Sad news reached us earlier today about the passing of American author Gore Vidal. Not only was he prolific in his writing, producing countless novels, screenplays and letters throughout his 86 years, but having practically invented the soundbite Gore also entertained us with public fighting on an intellectual level. We speak to Dazed's books editor, Stuart Hammond, about Gore's impact on modern literature...
Dazed Digital: The world seems to have lost quite a few literary giants of late…
Stuart Hammond: Oh man I know. Bellow, Vonnegut, Mailer, Updike, and now Vidal. The big guns of the late twentieth century Great American Novel have just about all bitten the dust now, and it sucks. Even David Foster Wallace couldn't bare to stick around until he was properly top of the pile. And what are we left with: Jonathan Franzen? I'd take Bellow or Vonnegut over him any day.
DD: What would you say are were his biggest accomplishments, what defines his importance?
Stuart Hammond: Vidal has just always been one of those very few fiercely intelligent, dead stubborn, constantly angry and gloriously bitchy thorns in the side of the American establishment. The world literally needs voices like his: always up for a ruck, and never less than perfectly, elegantly eloquent. He knew what he was going on about, and he liked going on about it.
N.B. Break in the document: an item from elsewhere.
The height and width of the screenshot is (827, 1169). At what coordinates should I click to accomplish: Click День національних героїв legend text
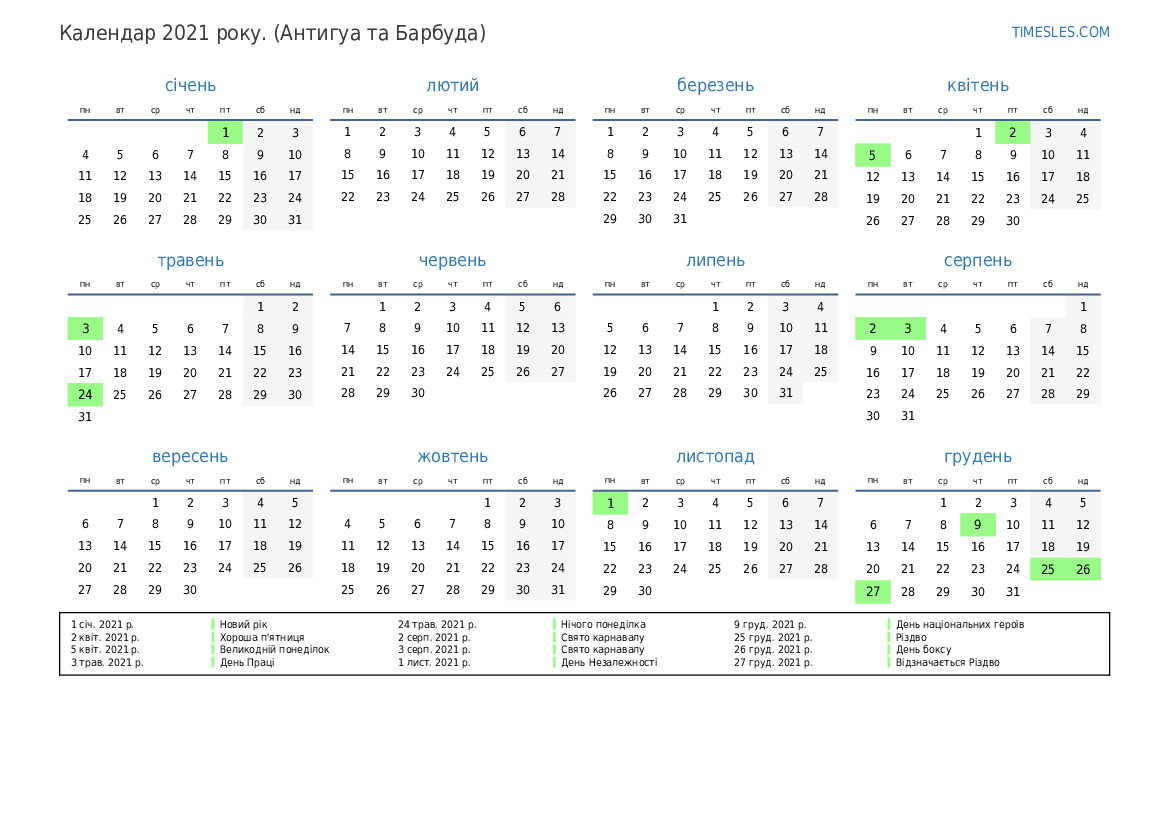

His death's really got me to thinking about how few of the big American novelists these days really play much of a part in their political culture. Not like him, anyway. No one's even close.
DD: How instrumental was he in giving the gay scene in America a voice?
Stuart Hammond: His novel 'The City and the Pillar' was hugely important: he brought being gay right out into the open, in thousands of comfortable American living rooms, all the way back in 1948. He's always been one of the properly huge profile gay voices in America: without him, that whole scene would be slightly worse off, I think. The whole world's slightly worse off without him in it, is the thing. Same goes for Vonnegut. Bring them back, science!
DD: Do you have a favourite quote of his?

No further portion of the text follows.